LING 226 Assignment 1, 2023
Short Program and Written Reflection 1 (25% of total grade)
The goal of this assignment is to develop a program to read in text data, perform. some preprocessing on the data, and then compare the effects of different preprocessing on various text metrics. You
should construct a program with these functions:
• a function to preprocess text data which can:
◦ remove punctuation
◦ remove stopwords
◦ lowercase all words
◦ remove words below/above a certain frequency
• a function (or functions) to calculate these text metrics:
◦ total number of words
◦ overall lexical diversity of the text
◦ average lexical diversity of text sentences
◦ top ten most frequent words
The course notebooks have everything you need to create these functions. You can reuse any and all of the functions in the course notebooks to create your program. After creating these functions, you need to conduct an experiment. The goal of your experiment is to compare the effects of
preprocessing on the different text metrics. To do so, you need to use data from at least two sources:
1. One of the built-in NLTK corpora resources (e.g., Brown, State Union)
2. Data from The Current (data from at least two questions)

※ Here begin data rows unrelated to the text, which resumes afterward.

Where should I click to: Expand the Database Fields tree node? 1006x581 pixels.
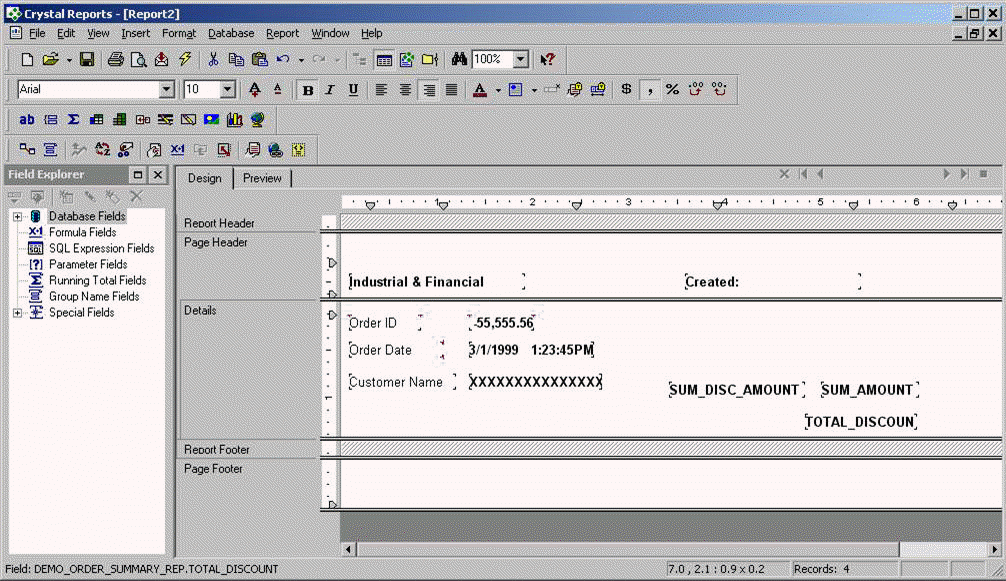[17, 216]
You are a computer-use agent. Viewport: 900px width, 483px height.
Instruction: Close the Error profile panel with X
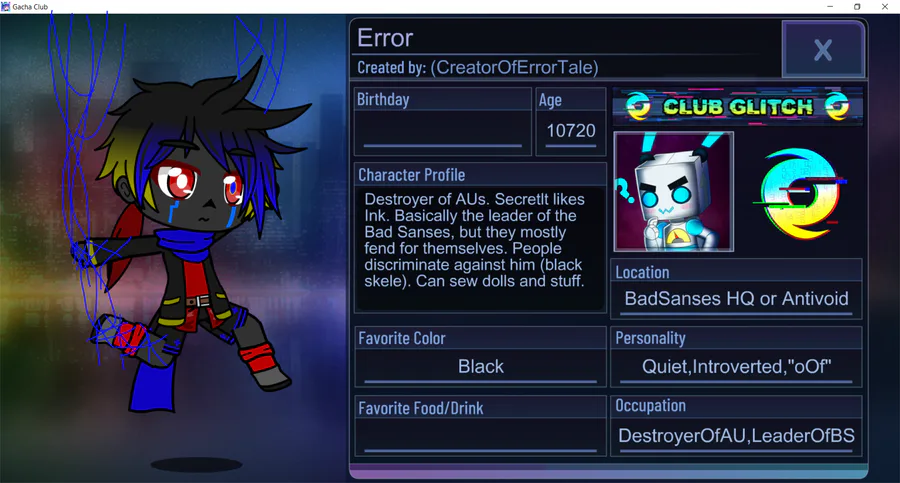point(823,49)
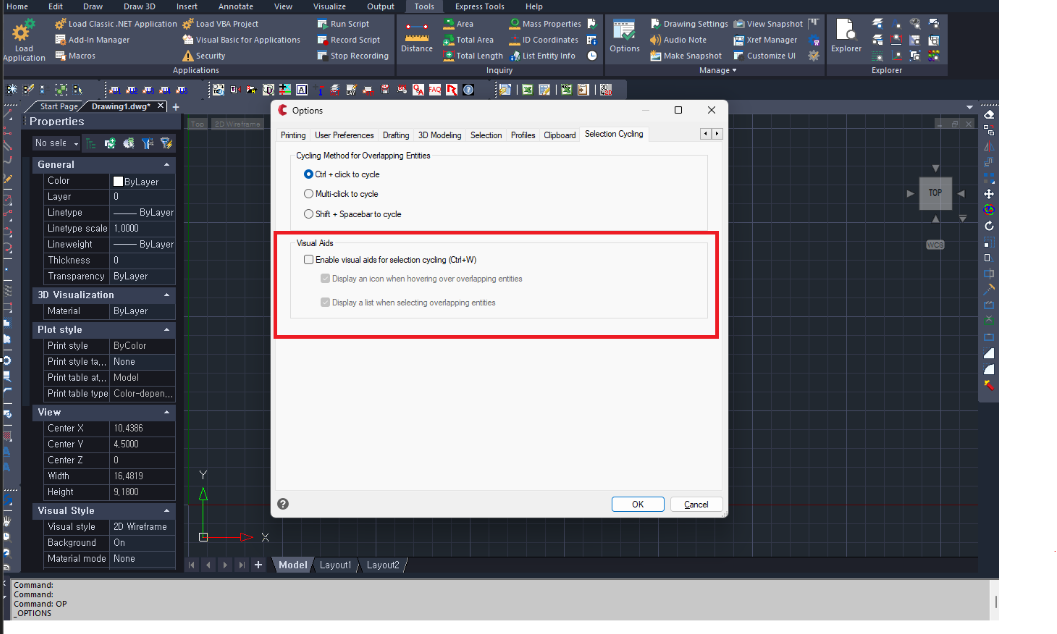
Task: Click the Audio Note speaker icon
Action: [655, 40]
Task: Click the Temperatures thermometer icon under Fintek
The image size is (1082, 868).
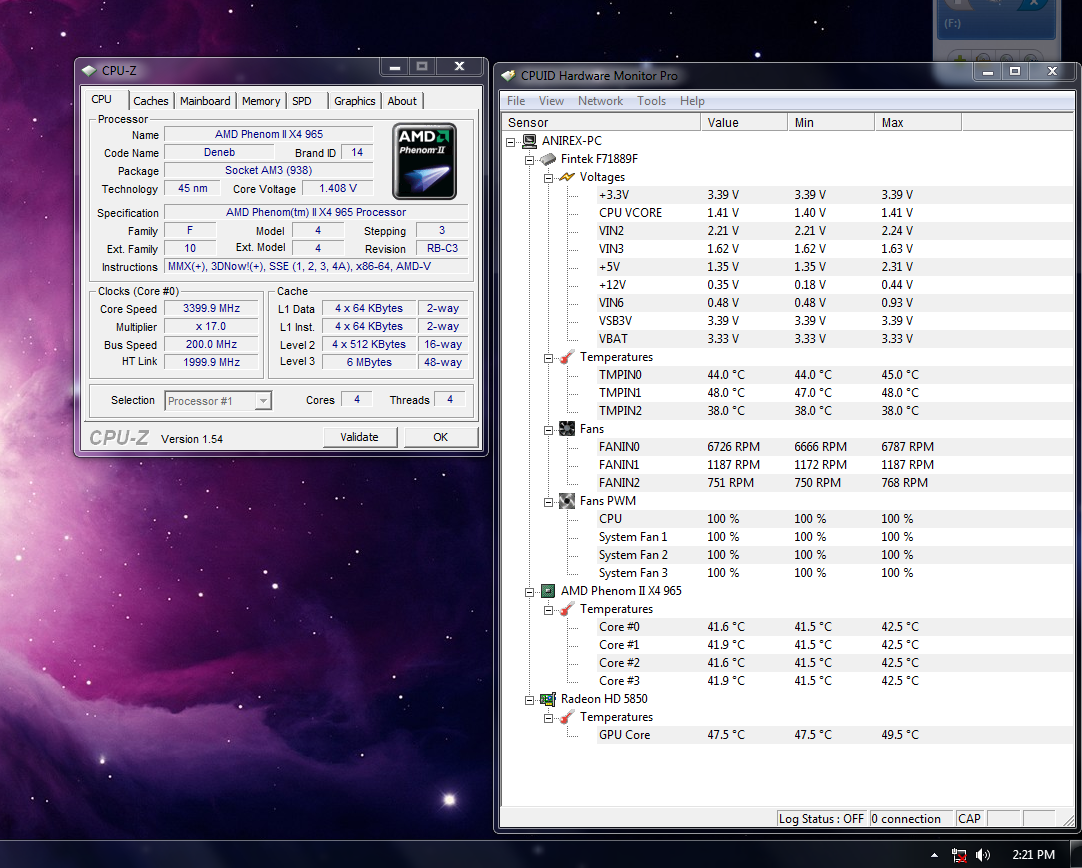Action: tap(568, 356)
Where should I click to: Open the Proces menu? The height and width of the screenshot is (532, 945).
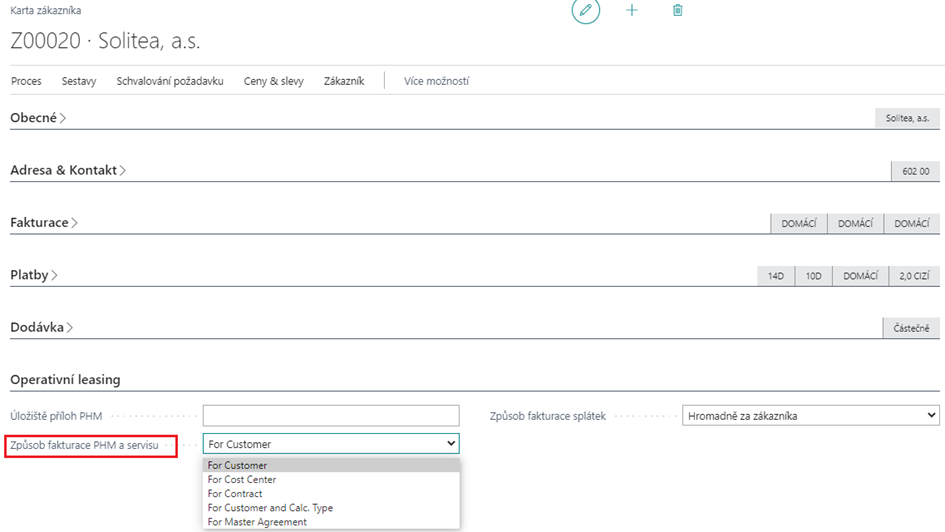point(26,81)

Using this data, look for trends and consistent effects that preprocessing has on various text metrics. Also look to see if there are any texts more or less immune to the effects of preprocessing. After conducting your experiment, write a short report (500-600 words) reflecting on your results. You should detail the comparisons and analyses that you conducted, what results you found, and your interpretation of the results. Specifically, you should focus on what happens to these metrics under different preprocessing conditions, and focus on making conclusions about their implications for text analysis in general.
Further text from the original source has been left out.